I didn’t comment on the Terry Schiavo case since I didn’t know enough facts about it. The national news media didn’t do the sort of investigative journalism and reporting that the public needed to make an informed decision. They never adequately explained what overriding legal precedent was so important that it required the starvation of a human being.

Instead we were exposed to a circus of accusations, charges, countercharges, innuendo, clouded explanations, and a cornucopia of punditiotry. We were left with the impression of a heartless man who was able to kill an inconvenient person with the aid and collusion of a court system so lacking in compassion that it couldn’t find a solution that would have preserved her life in the care of those willing to provide it. But since we were presented with everything except facts, or answers to questions that were raised, we’ll never really know.

If we weren’t left with the uncomfortable feeling that it could have been us in that position, whether or not we agree or disagree with the right to die, we should have been.

And if we weren’t left with the disturbing impression that the courts ignore laws passed by Congress directing them to review cases (as provided for in Article III in the Constitution) while extending their jurisdiction rapaciously (in violation of Article III) and pronouncing new rights we have, and rights we no longer have, while basing their decisions on anything but our Constitution and Bill of Rights, we should have been.

The one fact that we are all aware of is that Terry’s feeding tube was disconnected by court order. The outcome was that she was starved and dehydrated to death.

Whether or not hers was a painful or euphoric death will never be known, but even that was debated by “experts” from the Right and the Left. Sympathizers with the decision to “allow” her to die claimed studies indicated it would be painless, or even euphoric, while opponents pointed empirically to millions of examples of starving people in Africa who didn’t appear to be euphoric in their last moments.

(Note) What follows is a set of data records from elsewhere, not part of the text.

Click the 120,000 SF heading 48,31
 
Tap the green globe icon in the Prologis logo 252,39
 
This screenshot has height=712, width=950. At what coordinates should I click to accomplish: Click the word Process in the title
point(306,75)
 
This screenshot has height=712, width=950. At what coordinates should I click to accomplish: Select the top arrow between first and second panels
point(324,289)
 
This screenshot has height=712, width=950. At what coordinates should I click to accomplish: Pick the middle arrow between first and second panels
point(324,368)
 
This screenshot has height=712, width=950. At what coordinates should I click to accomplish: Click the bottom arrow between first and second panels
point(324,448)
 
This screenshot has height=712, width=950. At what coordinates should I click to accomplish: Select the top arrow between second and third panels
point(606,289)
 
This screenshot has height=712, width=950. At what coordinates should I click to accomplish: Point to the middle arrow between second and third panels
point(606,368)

But less than a month after the courts killed Terry by refusing to review her case, they have agreed to hear yet another case brought about to end the use of the death penalty in criminal cases.

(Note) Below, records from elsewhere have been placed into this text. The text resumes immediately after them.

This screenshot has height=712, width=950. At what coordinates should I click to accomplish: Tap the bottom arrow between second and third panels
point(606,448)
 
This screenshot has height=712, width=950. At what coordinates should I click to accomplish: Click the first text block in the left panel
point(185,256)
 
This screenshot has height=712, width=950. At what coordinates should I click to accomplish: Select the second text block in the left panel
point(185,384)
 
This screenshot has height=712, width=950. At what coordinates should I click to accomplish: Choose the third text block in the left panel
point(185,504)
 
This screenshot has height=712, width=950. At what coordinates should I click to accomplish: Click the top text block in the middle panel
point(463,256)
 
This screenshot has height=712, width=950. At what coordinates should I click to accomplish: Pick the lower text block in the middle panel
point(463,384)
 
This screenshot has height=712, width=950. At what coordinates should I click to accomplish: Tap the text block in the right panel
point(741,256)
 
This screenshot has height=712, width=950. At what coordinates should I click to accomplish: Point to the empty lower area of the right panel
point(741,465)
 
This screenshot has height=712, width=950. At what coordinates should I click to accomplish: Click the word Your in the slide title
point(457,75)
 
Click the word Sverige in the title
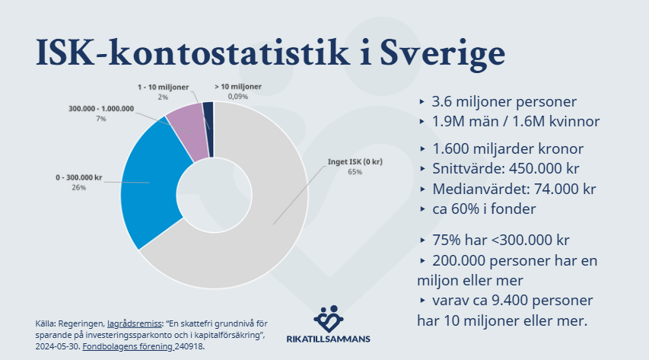(x=443, y=54)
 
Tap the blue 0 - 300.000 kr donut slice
(x=151, y=182)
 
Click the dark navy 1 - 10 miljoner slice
(x=208, y=129)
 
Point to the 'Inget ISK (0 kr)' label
(x=355, y=161)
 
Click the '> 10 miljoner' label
(x=238, y=87)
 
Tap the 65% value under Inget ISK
(x=355, y=172)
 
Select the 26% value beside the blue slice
(x=78, y=188)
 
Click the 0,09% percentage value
(x=238, y=97)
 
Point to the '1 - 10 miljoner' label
(x=163, y=87)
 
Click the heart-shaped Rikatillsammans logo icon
(x=329, y=319)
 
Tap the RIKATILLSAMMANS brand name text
(x=328, y=339)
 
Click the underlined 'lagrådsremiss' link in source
(x=134, y=323)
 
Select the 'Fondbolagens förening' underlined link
(x=128, y=346)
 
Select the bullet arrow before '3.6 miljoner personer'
(x=422, y=101)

The claim is that--get this--the use of lethal injection doesn’t bring about a humane, painless death, but a painful death.

The argument is that lethal injection involves the administration of a painkiller followed by a drug that paralyzes the nervous system and stops the breathing and circulation process. The plaintiffs claim that the painkiller isn’t always effective, and that the murderer killed in this manner may feel excrutiating pain as the second drug sears the veins, and that even after he or she stops breathing, remains conscious for several minutes while suffocating.

What a horrifying thought--the idea that people who shoot, slash, bludgeon, maim, rape, sodomize, hack, gouge, strangle, burn, pummel, skewer, kick, run over, smother, poison, bash, blow up, crush, disembowel, and/or eat their victims might feel pain in their last moments of life!

It’s absolutely outrageous that the courts can ignore the consequences of starving innocent citizens, but yet again hear claims of “cruel and unusual punishment” for convicted felons who didn’t consider for a moment the feelings of their victims when they snuffed out their lives.

It’s been suggested lately by some opponents of individual gun ownership that Second Amendment rights should extend only to firearms no more modern than those available at the time the Constitution and the Bill of Rights were adopted. Theirs is a flawed argument, but I would like to suggest, by logical extension, that since hanging was the accepted mode of capital punishment at that time, we need to bring it back as the preferred method of execution.

And if that’s unacceptable, well. . . there’s always starvation.